Professor Andreas Neef
MSc/PhD University of Hohenheim, Germany
I joined the Faculty of Arts as Professor in Development Studies in December 2013. I was previously employed as Professor of Resource Governance and Participatory Development at the Graduate School of Global Environmental Studies, Kyoto University, and as Research Professor in Knowledge and Innovation Management at Kyushu University, Fukuoka, Japan. I hold MSc and PhD degrees in Agricultural Economics, Development Policy and Rural Sociology from the University of Hohenheim in Stuttgart, Germany. I have extensive research experience in Mainland Southeast Asia, West Africa, the South Pacific and the Middle East. I served two times as scientific advisor to the German Parliament on issues of global food security and on societal and political discourses on the commodification of biodiversity and ecosystem services.
Research | Current
- Climate change adaptation and community resilience
- Climate-induced migration and mobility justice
- Post-disaster response and recovery
- Tourism-induced displacement
- Land grabbing, resistance and restitution
- Participatory approaches to research and development
- Ethics and governance in the food-water-energy nexus
In 2020, I instigated a new two-year project on International Climate Migration and Climatic Poverty Traps in the Asia-Pacific Region (INTERCEPT). Funded by the Royal Society of New Zealand under the Catalyst: Seeding New Zealand-Germany Science & Technology Programme, this interdisciplinary research project brings together expertise from economics, development studies and information science in Germany and New Zealand to examine the role of climatic changes in triggering the decision of individuals, families and communities to migrate within and across countries. The research team will employ a comparative behavioural approach using qualitative interviews, network analysis, standardized experiments and surveys with people severely affected by climate change in Samoa, Solomon Islands and the Philippines as well as those having successfully migrated to New Zealand. The findings will inform policy-makers in different geographical contexts and at various administrative levels on how to develop anticipatory governance regimes for managing migration flows resulting from rapidly accelerating climate change.

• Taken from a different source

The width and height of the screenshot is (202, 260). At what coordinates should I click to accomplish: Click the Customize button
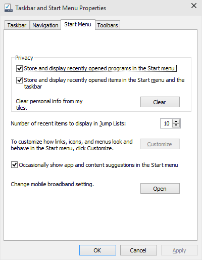point(160,144)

Closely related to this research is another poject that I started in 2020. Funded by the Worldwide Universities Network (WUN), Climate-Induced Migration: Global Scope, Regional Impacts and National Policy Frameworks brings together a consortium of WUN academics and non-WUN partners that aims to provide holistic interdisciplinary expertise on the topic of climate-induced migration which is rapidly emerging as a major global challenge. Our research consortium will contribute to a better understanding of when, where, how and at what scale climate-induced migration takes place in different world regions. It will do so through a structured analysis of existing studies on this phenomenon, a systematic stock-taking of available research expertise across WUN members, and a global analysis of policy and legal frameworks pertaining to climate-induced migration. The findings are expected to help inform policy measures in the field of international and internal migration and improve legal frameworks at the national and international level for the protection of so-called climate migrants.

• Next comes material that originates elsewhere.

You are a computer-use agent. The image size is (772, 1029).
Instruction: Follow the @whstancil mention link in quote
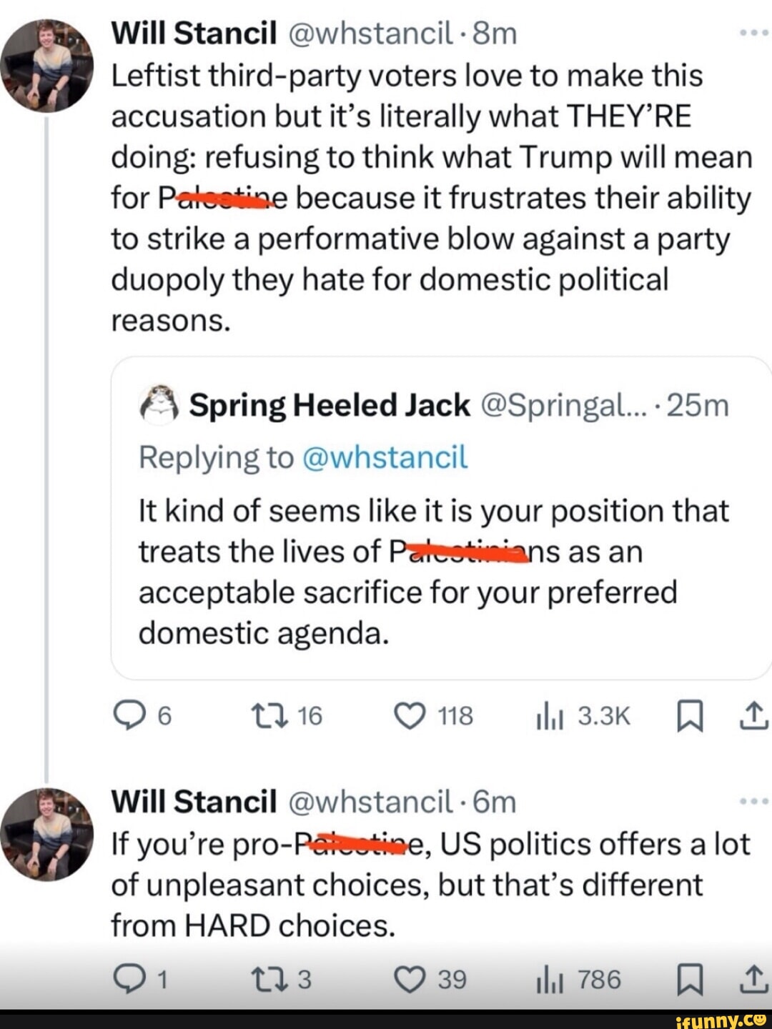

Currently, I am working on a single-authored book entitled Tourism, Land Grabs and Displacement to be published under the new Routledge Global Land and Resource Grabbing Book Series that I co-edit with Dr Chanrith Ngin. Together with Chanrith, A/Prof Sharlene Mollett, University of Toronto, and Dr Tsegaye Moreda, Erasmus University of Rotterdam, I am also editing the Routledge Handbook for Global Land and Resource Grabbing.
I have recently concluded a three-year collaborative research project on Climate Change Adaptation in Post-Disaster Recovery Processes: Flood-Affected Communities in Cambodia and Fiji, funded by the Asia-Pacific Network for Global Change Research. This project explored how rural communities living in flood-prone river basins respond to increasing incidences of floods under the influence of climate change and other risk factors, such as hydro-power development, forest conversion and environmental degradation. The project combined applied research and capacity-building and brought together natural and social scientists from New Zealand, Australia, Fiji and Cambodia.
As associate investigator, I am involved in a project on Climate‐Smart Landscapes and Livelihoods in Fiji and Tonga funded by the Australian Centre for International Agricultural Research (ACIAR) for a period of four years (2018‐2021).
'Desperate Times Loom for NZ', NZ Herald, 15 February 2019.
'Tourism, Land Grabs and Displacement', 95bFM, 12 November 2019
Teaching | Current
DEVELOP 710 Development Policies and Institutions
DEVELOP 713 Ethics and Governance in International Development
Ongoing PhD Theses
- Cathrine Dyer: Climate Change Governance and the Allocation of Risks, Rights and Responsibilities - Main supervisor
- Olivia Yates: Climate Displacement to New Zealand: Attitudes Towards and Implications of Migration from Climate Change in the Pacific – Co-supervisor with Dr Sam Manuela and Dr Shiloh Groot (School of Psychology, UoA)
- Sivendra Michael: Exploring Factors of Building Disaster Resilience – A Case Study of Micro-, Small-, and Medium-Sized Enterprises in Ba Province, Fiji – Main supervisor (with Dr Jesse Hession Grayman)
- Arisarawan Tanasinsiri: Intersection of Foreign Trade and Development Assistance: New Zealand's Engagement in Thailand's and Sri Lanka's Dairy Sector – Main supervisor (with Dr Jesse Hession Grayman)
- Sochanny Hak: Land Exclusions, Livelihoods Transitions and Gendered Responses Among Bunong Indigenous People in Srae Preah Commune, Mondulkiri Province, Cambodia - Joint Supervision with A/Prof Yvonne Underhill-Sem (Development Studies)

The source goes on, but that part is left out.